The U.S. Commodity Futures Trading Commission (CFTC) has announced the filing of a civil enforcement action charging Haena Park and her companies operating under various names including Phaetra Capital GP LLC, Argenta Capital GP LLC, Phaetra Capital Management LP, Argenta Capital LLC, and Argenta Group LLC with fraudulently operating a commodity pool and misappropriation of pool participants’ assets.
The complaint also charges Park and Yul Kaseman with making false statements to the National Futures Association.
The CFTC complaint charges that from at least January 2010 through the present Park and her companies engaged in at least two fraudulent schemes in violation of the Commodity Exchange Act:
(1) fraudulently solicited at least $23 million from members of the public to participate in a commodity pool that traded futures contracts, as well as leveraged or margined retail off-exchange foreign currencies, and
(2) duped at least one investment firm to authorize Park to manage the firm’s investment account.
The CFTC complaint alleges that Park and her companies fraudulently solicited approximately 50 members of the public who deposited over $23 million into bank accounts opened in Park’s name and/or controlled by Park. In her solicitations, Park made material misrepresentations and omissions concerning her trading expertise and the purported profits she generated from her trading.

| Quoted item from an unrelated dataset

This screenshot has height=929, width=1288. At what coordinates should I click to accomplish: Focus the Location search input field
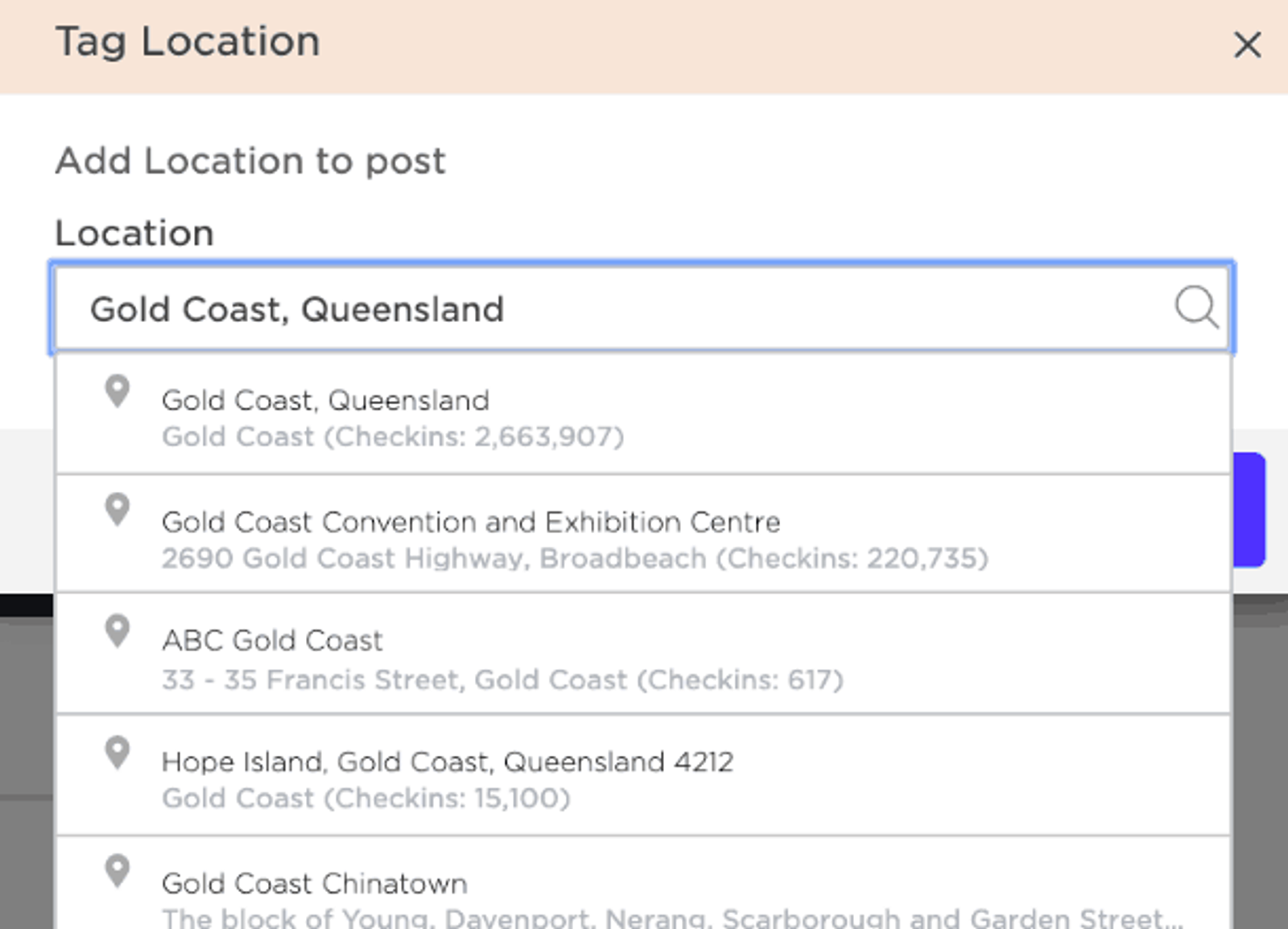pos(642,308)
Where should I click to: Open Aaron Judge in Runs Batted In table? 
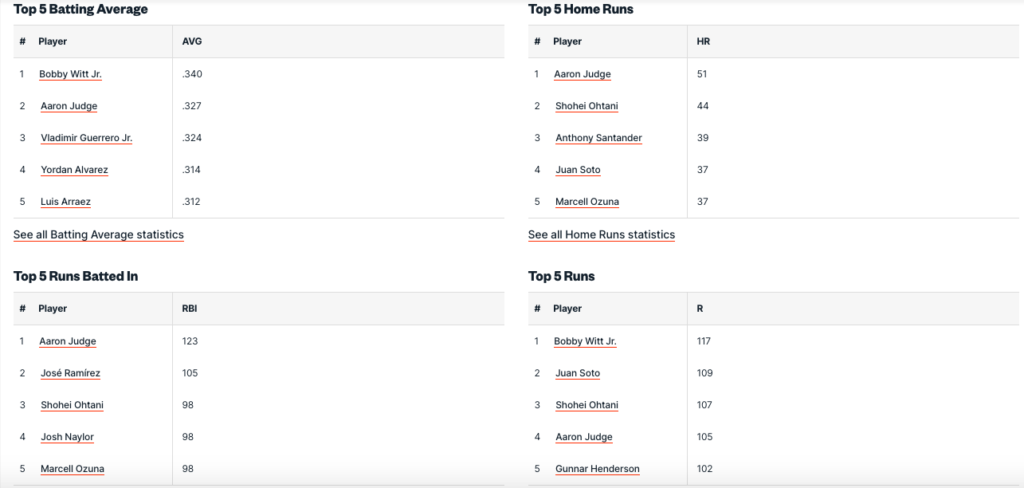click(68, 341)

For example, Park falsely claimed that an initial investment in November 2009 of $1 million achieved a cumulative return of 393.2% and grew to $4,778,229 by February 27, 2015.
According to the Complaint, Park’s trading on behalf of the pool participants resulted in a loss of more than $18 million. Park hid these losses from the pool participants and falsely and fraudulently represented to existing and prospective pool participants that their funds were trading at a profit. To perpetrate her fraud, the complaint alleges, Park provided pool participants with false monthly statements with fabricated data.
Of the pool participants’ assets not lost in trading, the complaint further alleges that Park misappropriated portions of pool participants’ funds, using some of the funds from pool participants to make payments to other pool participants, in the manner akin to a Ponzi scheme, and to pay personal credit card bills, make cash withdrawals and pay other non-business related expenses not authorized by the pool participants.
In its continuing litigation, the CFTC seeks full restitution to defrauded pool participants, disgorgement of any ill-gotten gains, a civil monetary penalty, permanent registration and trading bans, and a permanent injunction against future violations of federal commodities laws, as charged.